Exercise: Format every line of the entries below as a Markdown table with the columns Row and Text. Number each line in Row, put the line itself in Text, and leave out blank lines.

Extracted information:

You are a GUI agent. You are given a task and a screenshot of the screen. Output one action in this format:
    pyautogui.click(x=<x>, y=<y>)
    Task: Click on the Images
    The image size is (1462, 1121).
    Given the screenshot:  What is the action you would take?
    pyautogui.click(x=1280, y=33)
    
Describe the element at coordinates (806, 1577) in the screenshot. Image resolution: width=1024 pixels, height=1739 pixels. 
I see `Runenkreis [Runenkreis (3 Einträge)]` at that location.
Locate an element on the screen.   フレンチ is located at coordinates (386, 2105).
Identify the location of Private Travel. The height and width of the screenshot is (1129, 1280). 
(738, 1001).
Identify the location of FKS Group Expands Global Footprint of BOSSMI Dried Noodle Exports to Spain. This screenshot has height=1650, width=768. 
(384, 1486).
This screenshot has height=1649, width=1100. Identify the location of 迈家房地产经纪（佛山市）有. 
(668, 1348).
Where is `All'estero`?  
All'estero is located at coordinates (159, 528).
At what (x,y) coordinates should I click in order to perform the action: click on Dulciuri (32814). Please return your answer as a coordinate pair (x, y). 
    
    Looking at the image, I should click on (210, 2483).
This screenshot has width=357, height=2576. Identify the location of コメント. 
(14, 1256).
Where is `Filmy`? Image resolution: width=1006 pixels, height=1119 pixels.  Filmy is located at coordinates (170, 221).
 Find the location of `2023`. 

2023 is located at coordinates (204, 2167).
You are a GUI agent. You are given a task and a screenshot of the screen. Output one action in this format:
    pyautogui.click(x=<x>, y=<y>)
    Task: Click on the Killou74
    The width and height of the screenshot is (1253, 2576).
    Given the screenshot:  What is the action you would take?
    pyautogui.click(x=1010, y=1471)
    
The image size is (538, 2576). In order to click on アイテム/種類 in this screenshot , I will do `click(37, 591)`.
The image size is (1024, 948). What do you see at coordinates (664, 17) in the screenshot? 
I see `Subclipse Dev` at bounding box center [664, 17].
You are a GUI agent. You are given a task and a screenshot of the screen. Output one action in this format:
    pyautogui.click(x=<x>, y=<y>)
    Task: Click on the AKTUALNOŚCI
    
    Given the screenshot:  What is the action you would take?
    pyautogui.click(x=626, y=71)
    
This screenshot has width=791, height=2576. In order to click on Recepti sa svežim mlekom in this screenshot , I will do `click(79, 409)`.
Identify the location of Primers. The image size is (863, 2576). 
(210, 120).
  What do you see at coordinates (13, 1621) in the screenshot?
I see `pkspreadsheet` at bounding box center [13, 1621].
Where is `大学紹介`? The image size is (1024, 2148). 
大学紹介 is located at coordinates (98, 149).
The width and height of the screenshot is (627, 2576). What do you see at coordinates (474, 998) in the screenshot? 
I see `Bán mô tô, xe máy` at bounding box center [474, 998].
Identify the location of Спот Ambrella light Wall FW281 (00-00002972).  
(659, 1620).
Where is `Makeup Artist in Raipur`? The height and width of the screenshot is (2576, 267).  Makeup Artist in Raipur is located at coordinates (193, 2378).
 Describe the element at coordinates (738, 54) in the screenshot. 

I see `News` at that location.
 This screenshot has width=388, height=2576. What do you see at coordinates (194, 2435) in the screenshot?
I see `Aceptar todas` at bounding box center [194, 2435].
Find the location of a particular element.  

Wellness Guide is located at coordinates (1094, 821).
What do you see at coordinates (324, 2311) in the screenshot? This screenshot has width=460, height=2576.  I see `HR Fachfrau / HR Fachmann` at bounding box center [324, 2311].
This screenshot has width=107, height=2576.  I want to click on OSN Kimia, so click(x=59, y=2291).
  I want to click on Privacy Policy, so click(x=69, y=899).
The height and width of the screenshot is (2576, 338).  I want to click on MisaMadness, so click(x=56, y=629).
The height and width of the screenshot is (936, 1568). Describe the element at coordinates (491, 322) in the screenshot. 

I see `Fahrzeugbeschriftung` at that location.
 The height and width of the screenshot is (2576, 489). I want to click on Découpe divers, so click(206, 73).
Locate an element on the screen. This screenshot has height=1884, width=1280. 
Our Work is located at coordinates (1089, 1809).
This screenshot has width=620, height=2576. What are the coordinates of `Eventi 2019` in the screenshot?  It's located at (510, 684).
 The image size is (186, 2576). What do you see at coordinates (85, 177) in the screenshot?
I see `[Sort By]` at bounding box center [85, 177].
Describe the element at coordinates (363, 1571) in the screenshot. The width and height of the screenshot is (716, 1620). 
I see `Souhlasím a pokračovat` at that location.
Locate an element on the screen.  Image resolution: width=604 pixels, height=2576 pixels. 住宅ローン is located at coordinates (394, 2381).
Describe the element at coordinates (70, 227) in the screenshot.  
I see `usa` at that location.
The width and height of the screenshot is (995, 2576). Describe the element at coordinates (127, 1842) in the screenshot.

Exercise output:
| Row | Text |
|---|---|
| 1 | You are a GUI agent. You are given a task and a screenshot of the screen. Output one action in this format: |
| 2 |     pyautogui.click(x=<x>, y=<y>) |
| 3 |     Task: Click on the Images |
| 4 |     The image size is (1462, 1121). |
| 5 |     Given the screenshot:  What is the action you would take? |
| 6 |     pyautogui.click(x=1280, y=33) |
| 7 | Describe the element at coordinates (806, 1577) in the screenshot. Image resolution: width=1024 pixels, height=1739 pixels.  |
| 8 | I see `Runenkreis [Runenkreis (3 Einträge)]` at that location. |
| 9 | Locate an element on the screen.   フレンチ is located at coordinates (386, 2105). |
| 10 | Identify the location of Private Travel. The height and width of the screenshot is (1129, 1280).  |
| 11 | (738, 1001). |
| 12 | Identify the location of FKS Group Expands Global Footprint of BOSSMI Dried Noodle Exports to Spain. This screenshot has height=1650, width=768.  |
| 13 | (384, 1486). |
| 14 | This screenshot has height=1649, width=1100. Identify the location of 迈家房地产经纪（佛山市）有.  |
| 15 | (668, 1348). |
| 16 | Where is `All'estero`?   |
| 17 | All'estero is located at coordinates (159, 528). |
| 18 | At what (x,y) coordinates should I click in order to perform the action: click on Dulciuri (32814). Please return your answer as a coordinate pair (x, y).  |
| 19 |     Looking at the image, I should click on (210, 2483). |
| 20 | This screenshot has width=357, height=2576. Identify the location of コメント.  |
| 21 | (14, 1256). |
| 22 | Where is `Filmy`? Image resolution: width=1006 pixels, height=1119 pixels.  Filmy is located at coordinates (170, 221). |
| 23 |  Find the location of `2023`.  |
| 24 | 2023 is located at coordinates (204, 2167). |
| 25 | You are a GUI agent. You are given a task and a screenshot of the screen. Output one action in this format: |
| 26 |     pyautogui.click(x=<x>, y=<y>) |
| 27 |     Task: Click on the Killou74 |
| 28 |     The width and height of the screenshot is (1253, 2576). |
| 29 |     Given the screenshot:  What is the action you would take? |
| 30 |     pyautogui.click(x=1010, y=1471) |
| 31 | The image size is (538, 2576). In order to click on アイテム/種類 in this screenshot , I will do `click(37, 591)`. |
| 32 | The image size is (1024, 948). What do you see at coordinates (664, 17) in the screenshot?  |
| 33 | I see `Subclipse Dev` at bounding box center [664, 17]. |
| 34 | You are a GUI agent. You are given a task and a screenshot of the screen. Output one action in this format: |
| 35 |     pyautogui.click(x=<x>, y=<y>) |
| 36 |     Task: Click on the AKTUALNOŚCI |
| 37 |     Given the screenshot:  What is the action you would take? |
| 38 |     pyautogui.click(x=626, y=71) |
| 39 | This screenshot has width=791, height=2576. In order to click on Recepti sa svežim mlekom in this screenshot , I will do `click(79, 409)`. |
| 40 | Identify the location of Primers. The image size is (863, 2576).  |
| 41 | (210, 120). |
| 42 |   What do you see at coordinates (13, 1621) in the screenshot? |
| 43 | I see `pkspreadsheet` at bounding box center [13, 1621]. |
| 44 | Where is `大学紹介`? The image size is (1024, 2148).  |
| 45 | 大学紹介 is located at coordinates (98, 149). |
| 46 | The width and height of the screenshot is (627, 2576). What do you see at coordinates (474, 998) in the screenshot?  |
| 47 | I see `Bán mô tô, xe máy` at bounding box center [474, 998]. |
| 48 | Identify the location of Спот Ambrella light Wall FW281 (00-00002972).   |
| 49 | (659, 1620). |
| 50 | Where is `Makeup Artist in Raipur`? The height and width of the screenshot is (2576, 267).  Makeup Artist in Raipur is located at coordinates (193, 2378). |
| 51 |  Describe the element at coordinates (738, 54) in the screenshot.  |
| 52 | I see `News` at that location. |
| 53 |  This screenshot has width=388, height=2576. What do you see at coordinates (194, 2435) in the screenshot? |
| 54 | I see `Aceptar todas` at bounding box center [194, 2435]. |
| 55 | Find the location of a particular element.   |
| 56 | Wellness Guide is located at coordinates (1094, 821). |
| 57 | What do you see at coordinates (324, 2311) in the screenshot? This screenshot has width=460, height=2576.  I see `HR Fachfrau / HR Fachmann` at bounding box center [324, 2311]. |
| 58 | This screenshot has width=107, height=2576.  I want to click on OSN Kimia, so click(x=59, y=2291). |
| 59 |   I want to click on Privacy Policy, so click(x=69, y=899). |
| 60 | The height and width of the screenshot is (2576, 338).  I want to click on MisaMadness, so click(x=56, y=629). |
| 61 | The height and width of the screenshot is (936, 1568). Describe the element at coordinates (491, 322) in the screenshot.  |
| 62 | I see `Fahrzeugbeschriftung` at that location. |
| 63 |  The height and width of the screenshot is (2576, 489). I want to click on Découpe divers, so click(206, 73). |
| 64 | Locate an element on the screen. This screenshot has height=1884, width=1280.  |
| 65 | Our Work is located at coordinates (1089, 1809). |
| 66 | This screenshot has width=620, height=2576. What are the coordinates of `Eventi 2019` in the screenshot?  It's located at (510, 684). |
| 67 |  The image size is (186, 2576). What do you see at coordinates (85, 177) in the screenshot? |
| 68 | I see `[Sort By]` at bounding box center [85, 177]. |
| 69 | Describe the element at coordinates (363, 1571) in the screenshot. The width and height of the screenshot is (716, 1620).  |
| 70 | I see `Souhlasím a pokračovat` at that location. |
| 71 | Locate an element on the screen.  Image resolution: width=604 pixels, height=2576 pixels. 住宅ローン is located at coordinates (394, 2381). |
| 72 | Describe the element at coordinates (70, 227) in the screenshot.   |
| 73 | I see `usa` at that location. |
| 74 | The width and height of the screenshot is (995, 2576). Describe the element at coordinates (127, 1842) in the screenshot. |